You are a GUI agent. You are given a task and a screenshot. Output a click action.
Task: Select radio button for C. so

* * *

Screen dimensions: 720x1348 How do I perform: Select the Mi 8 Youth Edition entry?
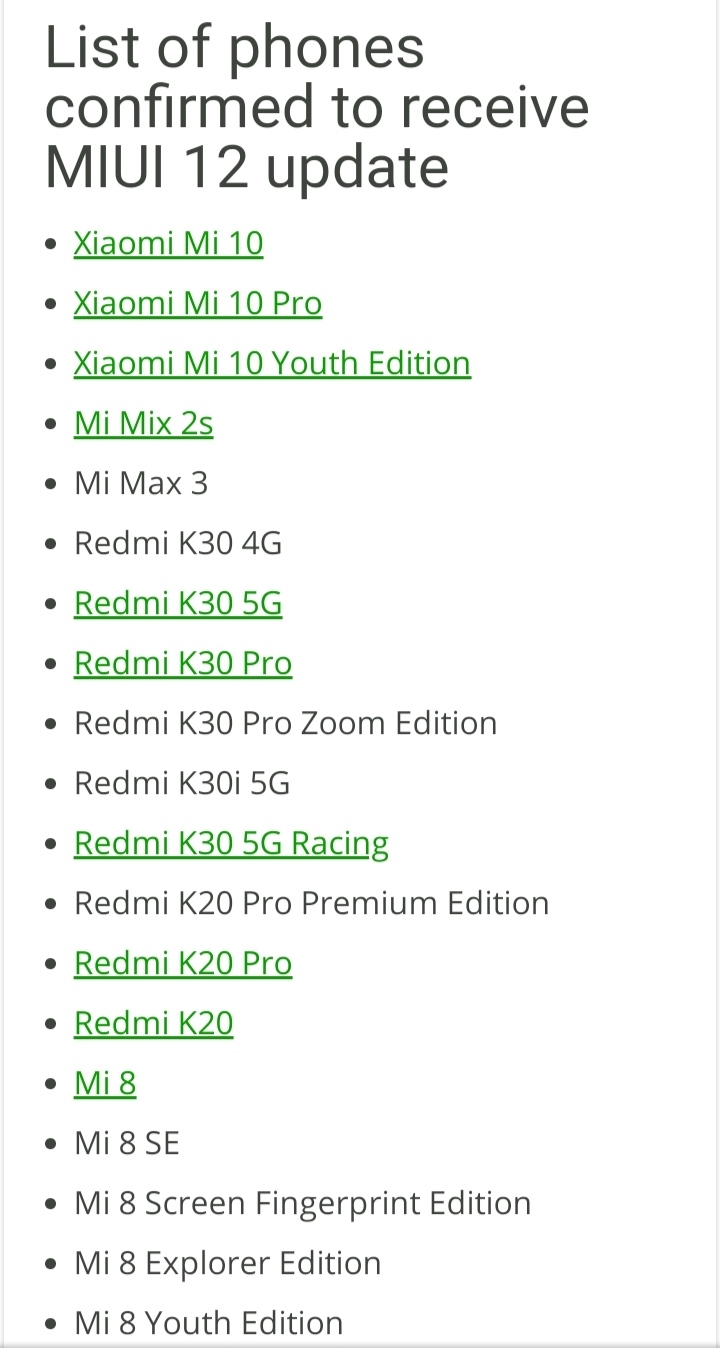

* * *

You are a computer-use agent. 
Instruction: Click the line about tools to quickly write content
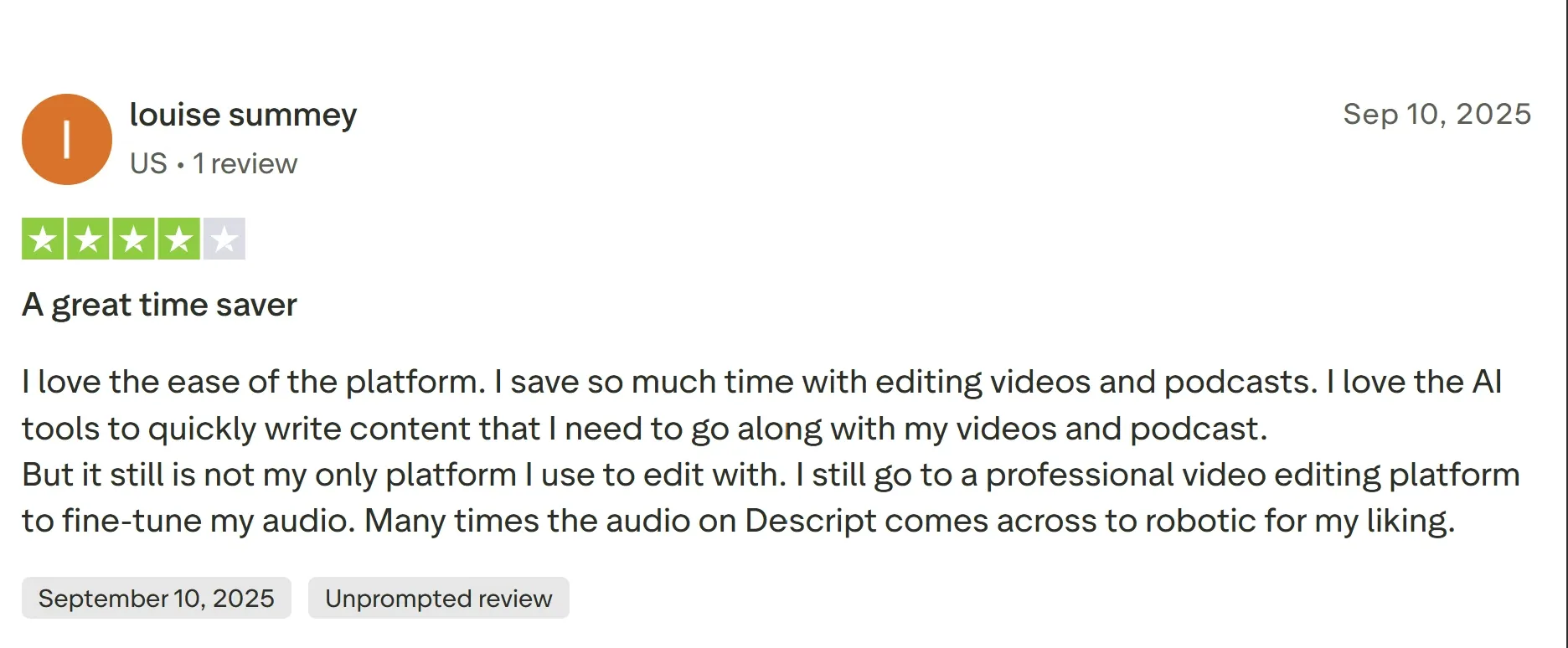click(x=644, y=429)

■ What is expected
Could you repeat exactly the lines above from the line with "You are a GUI" up to and including the line with "Task: Select radio button for C. so", and only those?

■ Written response
You are a GUI agent. You are given a task and a screenshot. Output a click action.
Task: Select radio button for C. so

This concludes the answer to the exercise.